The situation is even more dire in the medical sector. Despite training over 30,000 doctors every year the country suffers an enormous shortage with an estimated 6 Doctors for every 10,000 people. Many Indian medical graduates choose to leave the country for their higher training, citing the intense competition for government funding and expense of training privately in their home country, meaning that an Indian doctor is now a common phenomenon across the western world. India is not alone in this struggle to hold onto their skilled workforce, for example Zimbabwe lost 45,000 teaching professionals in 2010 alone . However the sheer sums of money India spends in its limited education budget on these individuals every year, in a country where illiteracy still looms large, should be a cause for panic.
Of course simply banning these individuals from leaving their home countries should not be encouraged. Freedom of Movement is an integral part of the Universal Declaration of Human Rights. Furthermore such restrictions could have unforeseen detrimental effects in the short-to-medium term. For example remittances made by Non Resident Indians to their families at home totalled 70 billion in 2013–14, or 4% of GDP – contributing significantly to India’s foreign exchange reserves, which are vital in paying for imports, and in India’s case this is mostly spent on Oil. As a result these poor countries are stuck in between a rock and a hard place, both depending upon and ruing the emigration of highly skilled migrants.

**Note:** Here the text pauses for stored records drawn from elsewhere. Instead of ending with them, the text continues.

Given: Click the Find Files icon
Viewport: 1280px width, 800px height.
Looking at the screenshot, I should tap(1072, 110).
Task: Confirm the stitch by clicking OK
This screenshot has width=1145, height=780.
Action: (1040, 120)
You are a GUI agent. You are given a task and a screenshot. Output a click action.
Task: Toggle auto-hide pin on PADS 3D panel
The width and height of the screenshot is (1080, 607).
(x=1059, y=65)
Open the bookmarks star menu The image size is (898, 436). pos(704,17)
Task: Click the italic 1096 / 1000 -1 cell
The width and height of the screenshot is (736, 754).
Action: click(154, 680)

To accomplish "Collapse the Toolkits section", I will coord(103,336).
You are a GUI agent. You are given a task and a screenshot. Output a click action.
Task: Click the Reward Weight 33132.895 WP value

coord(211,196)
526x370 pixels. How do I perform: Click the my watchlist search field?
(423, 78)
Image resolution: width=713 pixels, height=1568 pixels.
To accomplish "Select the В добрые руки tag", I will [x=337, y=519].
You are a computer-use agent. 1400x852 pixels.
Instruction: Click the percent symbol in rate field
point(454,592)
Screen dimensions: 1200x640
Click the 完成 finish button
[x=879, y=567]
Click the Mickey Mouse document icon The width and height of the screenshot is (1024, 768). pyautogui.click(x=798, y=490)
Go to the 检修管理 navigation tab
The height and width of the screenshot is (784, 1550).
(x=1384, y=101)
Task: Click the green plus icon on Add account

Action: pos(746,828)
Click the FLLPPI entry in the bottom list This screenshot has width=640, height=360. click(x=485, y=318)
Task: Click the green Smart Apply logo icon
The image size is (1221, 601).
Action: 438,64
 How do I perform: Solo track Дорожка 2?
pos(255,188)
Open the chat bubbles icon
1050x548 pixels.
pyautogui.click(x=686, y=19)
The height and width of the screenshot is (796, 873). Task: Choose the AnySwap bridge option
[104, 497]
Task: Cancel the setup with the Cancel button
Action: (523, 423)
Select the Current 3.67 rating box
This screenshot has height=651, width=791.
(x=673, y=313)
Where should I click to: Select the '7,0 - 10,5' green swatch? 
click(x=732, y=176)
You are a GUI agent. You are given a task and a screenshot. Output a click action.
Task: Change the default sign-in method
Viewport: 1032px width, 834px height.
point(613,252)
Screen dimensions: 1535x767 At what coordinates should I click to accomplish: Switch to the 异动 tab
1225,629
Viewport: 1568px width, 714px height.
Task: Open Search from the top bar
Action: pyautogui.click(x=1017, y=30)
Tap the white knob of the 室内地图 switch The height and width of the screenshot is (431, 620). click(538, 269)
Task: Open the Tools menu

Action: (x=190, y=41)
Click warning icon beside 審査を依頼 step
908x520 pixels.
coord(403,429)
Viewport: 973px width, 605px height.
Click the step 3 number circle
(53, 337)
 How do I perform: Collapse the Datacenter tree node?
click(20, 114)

When abroad these skilled migrants tend to flourish. India’s 25 million strong diaspora is worth an estimated 1 trillion – equivalent to half their home nation’s Gross Domestic Product in 2015. Clearly the solution to plugging the drain is the creation of high quality jobs at home – and a rapid increase in exports to make up for the foreign currency shortfall. However emigration has lead to a vicious cycle in which educated individuals leave – not paying into the system that produced them, and incrementally contributing to the deterioration of that very system, encouraging future generations to emigrate too. Recognising this India’s new Prime Minister Narendra Modi has highlighted the importance of Non Resident Indians in the future of his country’s development, laying out schemes to reduce red tape and bureaucracy if they wanted to invest in their home country. However the 54,000 Indian migrants to the UK in 2014 alone, by far the largest group granted work related visas – shows that this may be too little too late.